Controversies is still going on regarding the optimal surgical approach for better patient overall survival. In Western countries, more attention is paied to transhiatal or transthoracic procedures [33], [34]. The transthoracic approach is widely used in China, however, the debate between the left and right thoracic approaches is still ongoing. The left thoracic approach shows advantages of a single incision and adequate exposure of the hiatus, but difficulty for sufficient lymphadenectomy in the upper mediastinum. On the contrary, the right thoracic approach aims to increase the survival by offering sufficient radial lymphadenectomy [9], even after several years of being recommended by the Chinese Anti-Cancer Association [35]. Meanwhile, it was reported that extent of lymph node dissection should accord to the incidence of metastasis [36].

A pooled sensitivity of 80% and specificity of 70% of N-staging were reported in a recent meta-analysis including both EUS and EUS-FNA studies [32]. Both understaging (3 %) and overstaging (25 %) of lymph node involvement were reported [37]. A study that compared EUS (without FNA) with FDG-PET and CT found that the accuracy of EUS was not significantly higher than FDG-PET or CT (75%vs. 66%and 63 %, respectively, P > 0.05) [38]. Similar results were found in a third study where the accuracy of EUS in diagnosing lymph node metastases was 65 % and only 44 % for small-sized lymph node metastases (<1 cm) [39]. Likewise, the limited value of CT in determining lymph node status is indicated by a meta-analysis reporting a sensitivity of 50 % (95% CI 41–60 %) and specificity of 83 % (95% CI 77–89 %) [32]. Regarding FDG-PET in the assessment of regional lymph node metastases, a meta-analysis revealed a poor pooled sensitivity of 51 % (95% CI 34–69 %) and specificity of 84 % (95% CI 76–91 %) [40].

Limitations of the present study include three aspects.

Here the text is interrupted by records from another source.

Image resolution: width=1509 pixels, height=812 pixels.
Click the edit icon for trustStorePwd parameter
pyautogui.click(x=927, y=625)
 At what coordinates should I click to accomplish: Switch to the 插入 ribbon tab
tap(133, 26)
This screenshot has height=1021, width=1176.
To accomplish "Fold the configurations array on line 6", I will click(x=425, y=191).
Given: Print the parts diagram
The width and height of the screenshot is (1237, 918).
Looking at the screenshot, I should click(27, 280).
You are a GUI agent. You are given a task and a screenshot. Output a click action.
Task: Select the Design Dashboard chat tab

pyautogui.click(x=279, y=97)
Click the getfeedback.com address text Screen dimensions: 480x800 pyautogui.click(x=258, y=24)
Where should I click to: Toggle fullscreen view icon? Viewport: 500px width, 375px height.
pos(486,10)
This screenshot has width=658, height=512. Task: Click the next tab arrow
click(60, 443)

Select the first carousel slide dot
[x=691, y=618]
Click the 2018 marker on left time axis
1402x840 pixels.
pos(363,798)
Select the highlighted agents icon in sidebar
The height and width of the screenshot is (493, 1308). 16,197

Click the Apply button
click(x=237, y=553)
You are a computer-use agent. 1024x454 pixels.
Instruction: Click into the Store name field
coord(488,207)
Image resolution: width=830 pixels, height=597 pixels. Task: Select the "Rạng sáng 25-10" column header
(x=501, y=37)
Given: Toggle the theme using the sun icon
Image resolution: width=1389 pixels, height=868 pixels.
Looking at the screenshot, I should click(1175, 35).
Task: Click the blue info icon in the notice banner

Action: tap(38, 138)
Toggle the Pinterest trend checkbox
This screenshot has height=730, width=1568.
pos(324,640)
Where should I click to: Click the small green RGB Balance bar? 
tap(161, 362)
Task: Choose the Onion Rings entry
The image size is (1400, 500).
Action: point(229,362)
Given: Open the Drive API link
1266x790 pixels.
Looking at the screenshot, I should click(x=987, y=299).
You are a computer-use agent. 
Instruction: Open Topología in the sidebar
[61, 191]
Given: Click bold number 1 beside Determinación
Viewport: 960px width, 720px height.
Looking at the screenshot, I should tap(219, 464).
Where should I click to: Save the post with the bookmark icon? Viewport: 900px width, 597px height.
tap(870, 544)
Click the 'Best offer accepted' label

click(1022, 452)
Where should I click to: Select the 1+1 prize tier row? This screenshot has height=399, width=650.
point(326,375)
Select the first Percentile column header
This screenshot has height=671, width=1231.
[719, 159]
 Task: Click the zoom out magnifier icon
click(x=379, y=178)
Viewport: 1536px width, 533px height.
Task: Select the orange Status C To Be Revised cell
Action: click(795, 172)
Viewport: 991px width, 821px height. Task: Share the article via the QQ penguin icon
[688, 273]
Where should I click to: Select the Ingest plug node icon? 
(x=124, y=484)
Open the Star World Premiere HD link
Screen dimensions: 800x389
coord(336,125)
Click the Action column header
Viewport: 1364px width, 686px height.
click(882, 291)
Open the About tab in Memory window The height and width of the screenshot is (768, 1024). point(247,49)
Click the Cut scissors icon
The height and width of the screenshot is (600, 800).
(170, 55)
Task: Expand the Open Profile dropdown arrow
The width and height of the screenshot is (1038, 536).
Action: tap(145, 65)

First, the amount of dataset information is inadequate. Commonly, a larger amount of data will improve the confidence and performance of our model. Second, there was only one imaging modality in our study involving dynamic contrast enhanced images and more image modalities, such as MRI, which will expand the feature pool and may find more valuable radiomics features. Finally, the genomic information was not considered in our study. Currently, many works are seeking the correlation between genetic markers and image features so-called “radio-genomics”.